None of the five Oconee County Commissioners is reporting hearing much interest in acting on Senate Bill 10, passed by the legislature last week to allow local governments to give voters a chance to approve or disapprove package sales by a licensed retailer on Sundays.
Watkinsville Mayor Joe Walter also told me that he has had no inquiries about the bill and “We don’t have any plans” at present to act on it.
The bill, approved by the Senate on March 16 and by the House on April 12, just two days before adjournment, is waiting on the desk of Gov. Nathan Deal, who has said he will sign it but only after further review.
“You are the first person to mention it,” Commissioner Jim Luke wrote me in response to an email message I sent him on Monday night. “I have not given the issue any consideration.”
I asked the commissioners if they had been approached by anyone wanting to get a vote in Oconee County on package sales on Sunday now that the bill has passed.
“At this point, no one has approached me to request a referendum on this matter,” Chairman Melvin Davis wrote back yesterday in response to my query.
|Melvin Davis, 4/13/2011|
“I would expect to get requests in the next few months if the governor signs the bill as he has indicated,” Davis added.
“I did hear several people bring the topic up at a meeting I attended last week,” Commissioner Chuck Horton wrote back to me on Tuesday. “But the comments were not directed to me and the comments were short.”

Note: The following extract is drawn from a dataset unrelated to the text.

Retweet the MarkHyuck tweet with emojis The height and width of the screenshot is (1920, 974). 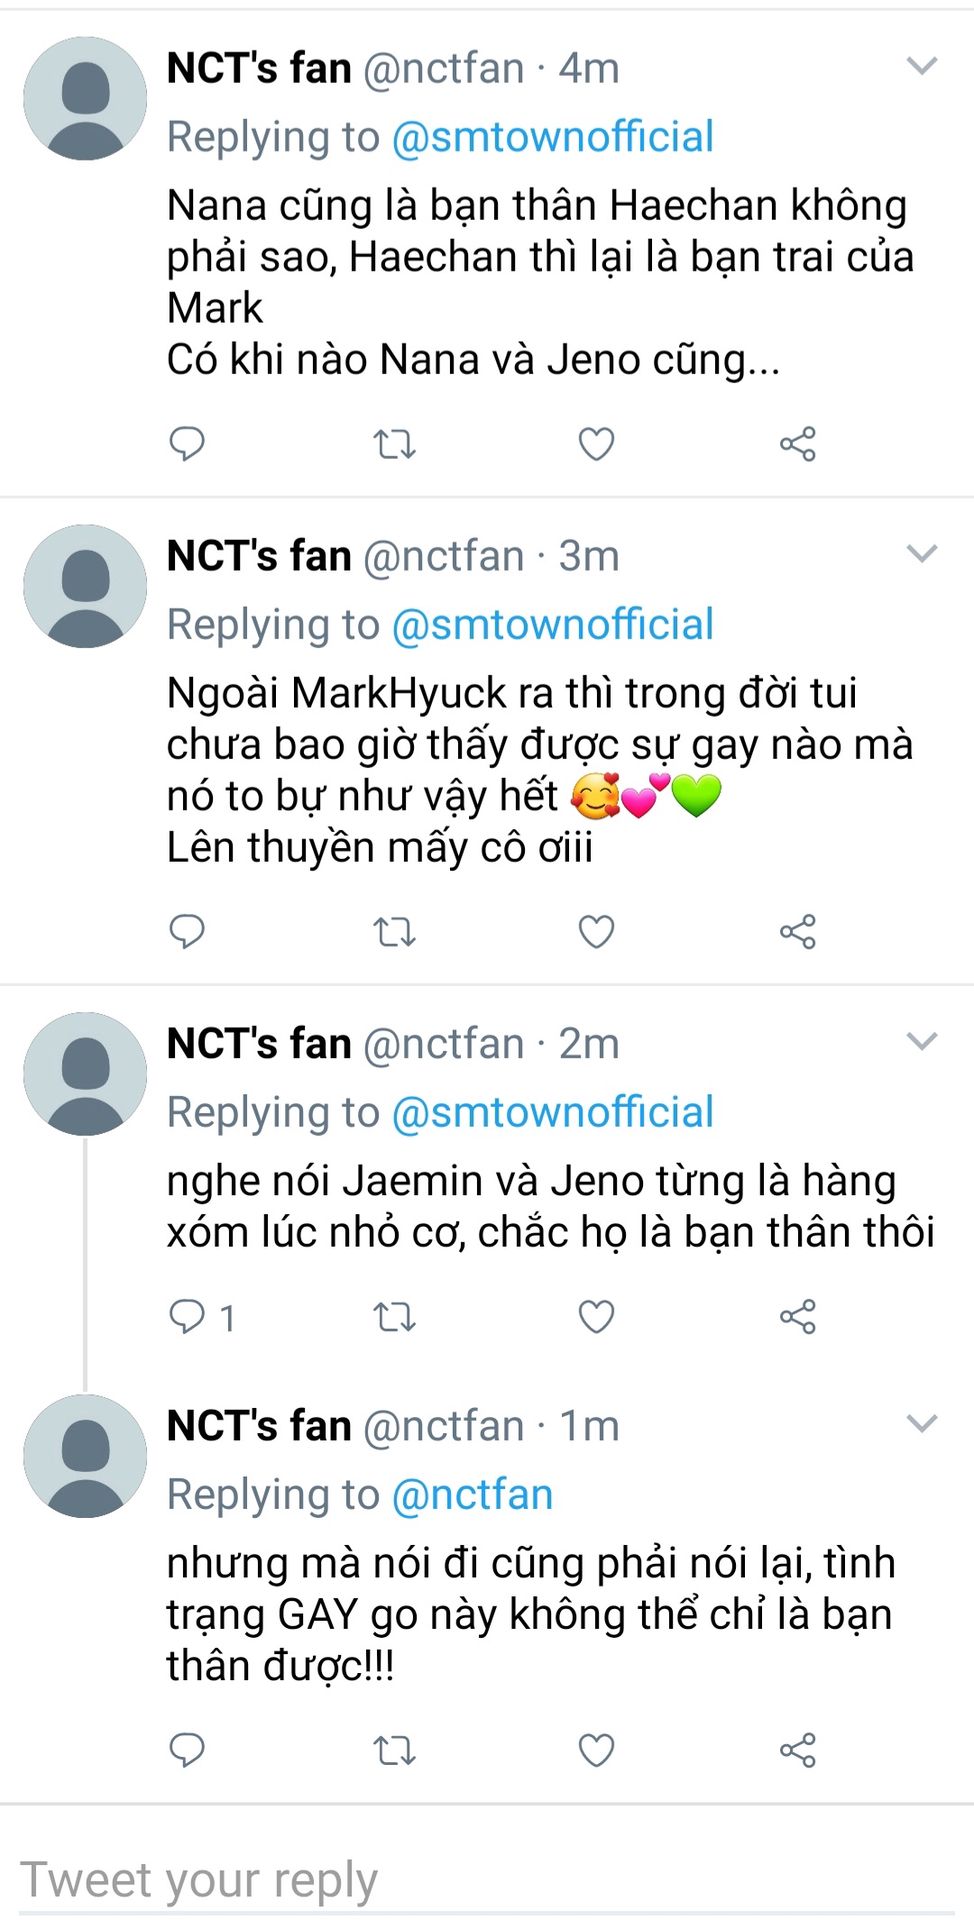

Horton said he did expect “there will be something asked of the BOC if the legislation becomes law.”
Horton wrote “I can't imagine putting this item on a ballot if it were the only item.” It costs $20,000 to pay for an election, he said. Local governments must absorb that cost.
“My guess is that there will be a request to place the Sunday sale and a mixed drink vote on the ballot at the same time,” he added.
Commissioner John Daniell also said in his email reply on Monday that he had not been approached about the issue.
He agreed with Horton and Davis that requests are likely.
“I would expect someone to approach the BOC,” He said. “Don't be surprised to see liquor by the drink mentioned during this time as well.”
Commissioner Margaret Hale responded today in much the same way.
“Have not had anyone approach me concerning this,” she wrote. “I am sure that once the bill is signed the phone will start ringing.”
When I called Mayor Walter at home tonight, he said I was the second person who asked him today if the city was discussing the possibility of a referendum on package sales, and the other was a reporter from the Athens Banner-Herald.
Licensed grocery and convenience stores in Oconee County and Watkinsville currently sell beer and wine Monday through Saturday. On Sunday, they can display but not sell these products.
SB 10 could make that space more productive from a sales point of view.
Licensed restaurants in Watkinsville and Oconee County also can sell beer and wine, but not on Sunday. SB 10 would not change that restriction, as the bill deals only with package sales.
Oconee County authorized beer and wine sale in restaurants only in April of 2008, several months after Watkinsville did so.
Georgia law allows municipal and county governing bodies to approve beer and wine sale, but voters must approve the sale of alcohol.
SB 10, if signed by the governor, also would allow voters to decide on Sunday sale of beer, wine and distilled spirits, but only in counties where these are now allowed.
Oconee County does not allow the sale of distilled spirits, so voters would have to approve that sale before it could approve Sunday sale of distilled spirits.
Oconee County Rep. Hank Huckaby voted for SB 10 when it passed the House, while Sen. Bill Cowsert, who represents Oconee County, voted against SB 10 when it passed the Senate.
Huckaby told WGAU’s Tim Bryant during Bryant's “Newsmakers” program on April 8 that he planned to vote for SB 10 when it came before the House because he felt his constituents were overwhelmingly in favor of it, but he personally opposes Sunday sales.
“If it ever gets on the ballot in Oconee County I will vote against it,” Huckaby said. He lives in Oconee County.
The bill before the governor would allow county or municipal authorities to call for an election once they had passed an ordinance or resolution specifying the hours of sales, which cannot be before 12:30 p.m. or after 11:30 p.m. on Sundays.
Voters then would get to vote either for or against the sale in a called referendum.
Good for Mr. Huckaby to personally oppose Sunday sales yet allow his constituents to actually vote for or against the issue.
We voters really can and should be deciding the social engineering legislation ourselves.